PLUS DE CAS, PLUS MAUVAIS PRONOSTIC

Comme Reuters l'a rapporté l'année dernière dans une série, le diabète représente un échec majeur en matière de santé publique aux États-Unis. Le nombre d'Américains atteints de cette maladie a explosé au cours des dernières décennies, et leur pronostic s'est aggravé, même si les dépenses consacrées aux nouveaux traitements ont explosé.

La pandémie s'est avérée particulièrement mortelle pour les personnes atteintes de diabète. Les personnes dont le diabète est mal contrôlé ont un risque au moins deux fois plus élevé de mourir du COVID-19, selon le rapport. Et le diabète et ses complications sont plus fréquents chez les Américains à faible revenu et les personnes de couleur, des disparités de longue date qui ont été davantage mises en évidence pendant la pandémie.

Le Dr Shari Bolen, membre de la commission et professeur associé de médecine à la Case Western Reserve University et au MetroHealth System de Cleveland, a déclaré que le nombre stupéfiant de décès dus au diabète est "décourageant mais aussi un appel à l'action".

Le rapport du groupe d'experts fédéral constitue le premier examen de ce type sur le diabète depuis 1975. Pendant cette période, la prévalence du diabète chez les adultes américains est passée de 5,3 % à la fin des années 1970 à 14,3 % en 2018, indique le rapport. Les coûts médicaux directs liés au diabète étaient de 237 milliards de dollars en 2017, et on estime à 90 milliards de dollars la perte de productivité aux États-Unis.

Les coûts élevés des visites chez le médecin, des médicaments et des fournitures obligent de nombreux patients diabétiques à renoncer aux soins de routine ou à les retarder. De nombreux patients et législateurs américains ont exprimé leur indignation face à la hausse du prix de l'insuline, que les patients atteints de diabète de type 1 doivent prendre toute leur vie et qui est parfois nécessaire pour garder la maladie des patients de type 2 sous contrôle. La commission a approuvé des propositions telles que le plafonnement des augmentations du prix de l'insuline au taux d'inflation et la négociation des prix des médicaments par le gouvernement.

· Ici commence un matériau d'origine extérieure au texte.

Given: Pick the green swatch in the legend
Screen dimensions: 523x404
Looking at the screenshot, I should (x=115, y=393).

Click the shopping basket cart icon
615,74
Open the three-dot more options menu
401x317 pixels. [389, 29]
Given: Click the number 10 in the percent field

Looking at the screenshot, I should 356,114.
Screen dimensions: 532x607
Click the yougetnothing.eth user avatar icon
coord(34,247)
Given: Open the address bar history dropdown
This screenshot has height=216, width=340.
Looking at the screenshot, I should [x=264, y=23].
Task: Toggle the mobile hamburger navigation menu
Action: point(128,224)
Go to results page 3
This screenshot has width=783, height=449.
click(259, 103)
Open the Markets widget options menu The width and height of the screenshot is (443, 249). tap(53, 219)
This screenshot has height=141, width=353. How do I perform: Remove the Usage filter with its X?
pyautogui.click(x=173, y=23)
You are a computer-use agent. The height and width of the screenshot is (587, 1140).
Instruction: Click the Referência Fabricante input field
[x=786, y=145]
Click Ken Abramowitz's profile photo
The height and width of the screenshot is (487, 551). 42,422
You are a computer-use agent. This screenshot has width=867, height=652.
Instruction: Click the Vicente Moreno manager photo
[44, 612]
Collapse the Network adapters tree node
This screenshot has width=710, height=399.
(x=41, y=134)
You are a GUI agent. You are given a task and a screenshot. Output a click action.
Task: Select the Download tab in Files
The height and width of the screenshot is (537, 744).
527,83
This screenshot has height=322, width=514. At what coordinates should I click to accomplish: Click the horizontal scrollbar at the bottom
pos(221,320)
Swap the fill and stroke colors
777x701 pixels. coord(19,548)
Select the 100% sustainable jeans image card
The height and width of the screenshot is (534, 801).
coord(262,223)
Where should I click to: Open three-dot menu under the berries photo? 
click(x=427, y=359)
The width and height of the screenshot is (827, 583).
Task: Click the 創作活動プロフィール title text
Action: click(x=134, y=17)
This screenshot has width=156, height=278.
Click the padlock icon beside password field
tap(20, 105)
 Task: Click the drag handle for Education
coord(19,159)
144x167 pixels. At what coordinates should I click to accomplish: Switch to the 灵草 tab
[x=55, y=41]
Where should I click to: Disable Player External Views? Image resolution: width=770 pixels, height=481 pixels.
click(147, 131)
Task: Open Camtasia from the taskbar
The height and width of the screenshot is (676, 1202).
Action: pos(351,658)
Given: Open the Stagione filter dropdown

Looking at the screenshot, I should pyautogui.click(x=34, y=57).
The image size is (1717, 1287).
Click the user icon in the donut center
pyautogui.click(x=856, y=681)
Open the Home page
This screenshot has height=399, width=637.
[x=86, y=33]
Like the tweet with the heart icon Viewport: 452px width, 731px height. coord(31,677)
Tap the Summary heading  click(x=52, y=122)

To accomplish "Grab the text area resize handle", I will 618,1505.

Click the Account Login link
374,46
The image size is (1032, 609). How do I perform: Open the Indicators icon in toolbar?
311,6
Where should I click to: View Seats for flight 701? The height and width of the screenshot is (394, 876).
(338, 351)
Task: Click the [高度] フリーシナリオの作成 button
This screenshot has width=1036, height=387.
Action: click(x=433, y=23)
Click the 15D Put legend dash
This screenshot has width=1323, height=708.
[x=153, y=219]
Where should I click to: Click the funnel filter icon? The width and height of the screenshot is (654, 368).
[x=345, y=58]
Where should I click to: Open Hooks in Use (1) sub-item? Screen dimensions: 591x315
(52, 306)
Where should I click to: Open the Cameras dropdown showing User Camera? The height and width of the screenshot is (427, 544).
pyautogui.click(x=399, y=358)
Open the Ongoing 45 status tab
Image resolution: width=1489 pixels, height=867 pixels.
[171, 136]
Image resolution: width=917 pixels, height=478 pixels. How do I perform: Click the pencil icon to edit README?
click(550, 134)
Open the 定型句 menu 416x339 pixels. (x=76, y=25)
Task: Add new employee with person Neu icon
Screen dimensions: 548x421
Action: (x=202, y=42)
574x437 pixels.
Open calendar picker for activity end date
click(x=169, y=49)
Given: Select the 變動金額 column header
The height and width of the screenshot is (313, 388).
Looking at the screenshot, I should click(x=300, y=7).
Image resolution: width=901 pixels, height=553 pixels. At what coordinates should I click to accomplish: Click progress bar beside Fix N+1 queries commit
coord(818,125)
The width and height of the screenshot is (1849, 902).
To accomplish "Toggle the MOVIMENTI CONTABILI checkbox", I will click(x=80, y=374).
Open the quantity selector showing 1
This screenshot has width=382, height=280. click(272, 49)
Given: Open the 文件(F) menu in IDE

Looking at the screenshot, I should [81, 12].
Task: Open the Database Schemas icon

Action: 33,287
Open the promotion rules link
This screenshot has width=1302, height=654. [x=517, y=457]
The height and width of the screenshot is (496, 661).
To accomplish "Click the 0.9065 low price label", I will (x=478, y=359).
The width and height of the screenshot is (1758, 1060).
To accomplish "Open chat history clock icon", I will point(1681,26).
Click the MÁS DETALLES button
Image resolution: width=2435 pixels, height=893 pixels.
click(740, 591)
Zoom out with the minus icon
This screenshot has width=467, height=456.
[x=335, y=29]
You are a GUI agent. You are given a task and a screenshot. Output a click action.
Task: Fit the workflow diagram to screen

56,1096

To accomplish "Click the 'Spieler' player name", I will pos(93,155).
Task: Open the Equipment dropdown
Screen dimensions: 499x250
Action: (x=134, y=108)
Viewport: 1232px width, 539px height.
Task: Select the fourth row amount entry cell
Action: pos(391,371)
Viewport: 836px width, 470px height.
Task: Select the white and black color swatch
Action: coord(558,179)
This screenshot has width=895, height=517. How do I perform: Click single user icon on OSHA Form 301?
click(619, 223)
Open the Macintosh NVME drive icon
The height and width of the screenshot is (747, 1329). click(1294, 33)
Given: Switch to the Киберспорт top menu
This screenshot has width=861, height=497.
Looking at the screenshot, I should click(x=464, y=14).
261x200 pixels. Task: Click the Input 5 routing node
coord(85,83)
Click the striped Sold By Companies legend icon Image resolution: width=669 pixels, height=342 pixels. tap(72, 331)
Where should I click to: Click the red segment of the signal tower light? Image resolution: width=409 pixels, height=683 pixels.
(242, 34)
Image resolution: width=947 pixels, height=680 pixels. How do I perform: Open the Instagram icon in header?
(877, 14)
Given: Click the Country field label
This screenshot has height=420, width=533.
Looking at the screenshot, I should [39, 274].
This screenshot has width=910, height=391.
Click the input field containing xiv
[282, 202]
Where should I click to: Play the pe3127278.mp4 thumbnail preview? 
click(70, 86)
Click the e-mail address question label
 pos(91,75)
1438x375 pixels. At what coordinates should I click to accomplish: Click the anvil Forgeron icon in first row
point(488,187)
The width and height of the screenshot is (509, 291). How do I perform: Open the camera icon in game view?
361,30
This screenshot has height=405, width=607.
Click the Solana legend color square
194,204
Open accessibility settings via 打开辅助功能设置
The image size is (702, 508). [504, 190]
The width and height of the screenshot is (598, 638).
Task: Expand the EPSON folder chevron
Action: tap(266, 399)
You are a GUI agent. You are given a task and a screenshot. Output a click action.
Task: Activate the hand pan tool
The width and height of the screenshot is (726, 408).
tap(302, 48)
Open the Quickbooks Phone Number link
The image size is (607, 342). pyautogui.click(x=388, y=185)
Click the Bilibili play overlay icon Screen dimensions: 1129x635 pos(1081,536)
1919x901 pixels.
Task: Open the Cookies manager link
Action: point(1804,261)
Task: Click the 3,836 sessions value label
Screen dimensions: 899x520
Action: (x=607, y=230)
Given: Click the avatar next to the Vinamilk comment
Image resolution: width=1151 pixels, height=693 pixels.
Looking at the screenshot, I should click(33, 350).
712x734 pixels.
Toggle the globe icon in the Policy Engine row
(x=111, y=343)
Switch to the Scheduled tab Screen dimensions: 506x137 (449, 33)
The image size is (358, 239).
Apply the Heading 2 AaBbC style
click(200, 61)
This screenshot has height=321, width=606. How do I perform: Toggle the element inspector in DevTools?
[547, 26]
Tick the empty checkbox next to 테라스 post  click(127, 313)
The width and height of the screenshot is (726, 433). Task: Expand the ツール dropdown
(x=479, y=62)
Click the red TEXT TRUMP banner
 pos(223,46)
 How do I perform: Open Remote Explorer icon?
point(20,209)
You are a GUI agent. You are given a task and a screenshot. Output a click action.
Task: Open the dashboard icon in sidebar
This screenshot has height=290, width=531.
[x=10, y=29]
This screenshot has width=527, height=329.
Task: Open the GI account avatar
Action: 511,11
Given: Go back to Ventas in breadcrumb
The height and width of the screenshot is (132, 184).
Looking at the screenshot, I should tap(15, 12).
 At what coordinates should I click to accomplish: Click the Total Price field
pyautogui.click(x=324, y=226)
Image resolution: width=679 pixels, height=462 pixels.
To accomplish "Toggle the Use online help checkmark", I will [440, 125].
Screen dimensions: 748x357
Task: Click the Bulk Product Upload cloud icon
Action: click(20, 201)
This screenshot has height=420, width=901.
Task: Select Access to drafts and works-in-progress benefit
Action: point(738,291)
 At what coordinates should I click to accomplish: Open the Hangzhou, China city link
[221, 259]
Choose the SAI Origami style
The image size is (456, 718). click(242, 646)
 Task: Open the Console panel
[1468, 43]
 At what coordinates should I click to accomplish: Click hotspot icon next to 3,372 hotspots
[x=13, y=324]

Mme Murray et d'autres législateurs ont fait pression pour obtenir une disposition dans le projet de loi "Build Back Better" de l'administration Biden qui plafonnerait le coût de l'insuline à 35 dollars pour de nombreux patients.

Afin d'alléger davantage les barrières financières, la commission a recommandé que les frais à la charge des patients soient supprimés pour d'autres traitements "de grande valeur", notamment certains médicaments contre le diabète, les moniteurs de glucose en continu, les fournitures de base et l'éducation sur le diabète.

La commission a également souligné les risques de surtraitement chez les personnes âgées atteintes de diabète de type 2. Reuters a écrit sur ce risque en novembre et sur la façon dont une campagne de l'industrie pharmaceutique en faveur d'un traitement agressif a conduit à une épidémie d'incidents potentiellement mortels de faible taux de sucre dans le sang, ou hypoglycémie. La commission a demandé aux responsables fédéraux de la santé de suivre le surtraitement parmi les patients de Medicare afin de "réduire l'incidence des hypoglycémies graves et d'améliorer la sécurité des patients".

La commission a déclaré que les États-Unis devraient mieux promouvoir l'achat de fruits et de légumes dans les programmes d'aide alimentaire et veiller à ce que les mères bénéficient de congés familiaux payés pour favoriser l'allaitement, qui peut contribuer à réduire le risque de diabète chez les mères et est associé à un risque réduit d'obésité et de diabète chez les enfants. Le panel a également recommandé d'imposer des taxes sur les boissons sucrées qui augmenteraient leur prix en rayon de 10 à 20 % et d'utiliser les recettes pour étendre l'accès à l'eau potable et financer des programmes similaires.

Le HHS a reporté ses commentaires à Herman. Dans un communiqué, le CDC a déclaré que les recommandations du rapport proposent une feuille de route détaillée pour "faire face à la hausse des coûts des soins de santé attribués au diabète et réduire les disparités raciales, ethniques et liées au revenu dans les résultats du diabète."